### WORK TASK
Throughout the listing below, show every line in which "agent" occurs.

━━━━━ SUPPLIED RECORDS ━━━━━

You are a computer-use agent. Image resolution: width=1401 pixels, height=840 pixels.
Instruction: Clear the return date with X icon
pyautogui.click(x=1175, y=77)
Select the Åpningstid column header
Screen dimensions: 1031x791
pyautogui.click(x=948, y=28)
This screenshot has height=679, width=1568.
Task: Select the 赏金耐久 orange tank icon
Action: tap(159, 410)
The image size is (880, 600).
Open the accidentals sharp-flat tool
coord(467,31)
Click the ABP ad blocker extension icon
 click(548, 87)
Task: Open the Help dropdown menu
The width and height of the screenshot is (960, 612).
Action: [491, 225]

━━━━━
━━━━━ SUPPLIED RECORDS ━━━━━

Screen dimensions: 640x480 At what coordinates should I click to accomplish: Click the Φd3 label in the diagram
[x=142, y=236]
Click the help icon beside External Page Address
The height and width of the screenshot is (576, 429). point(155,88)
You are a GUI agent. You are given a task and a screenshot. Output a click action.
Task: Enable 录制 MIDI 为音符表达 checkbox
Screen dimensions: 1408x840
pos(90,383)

━━━━━

### RESULT OF THIS TASK
You are a computer-use agent. Image resolution: width=1401 pixels, height=840 pixels.
You are a GUI agent. You are given a task and a screenshot. Output a click action.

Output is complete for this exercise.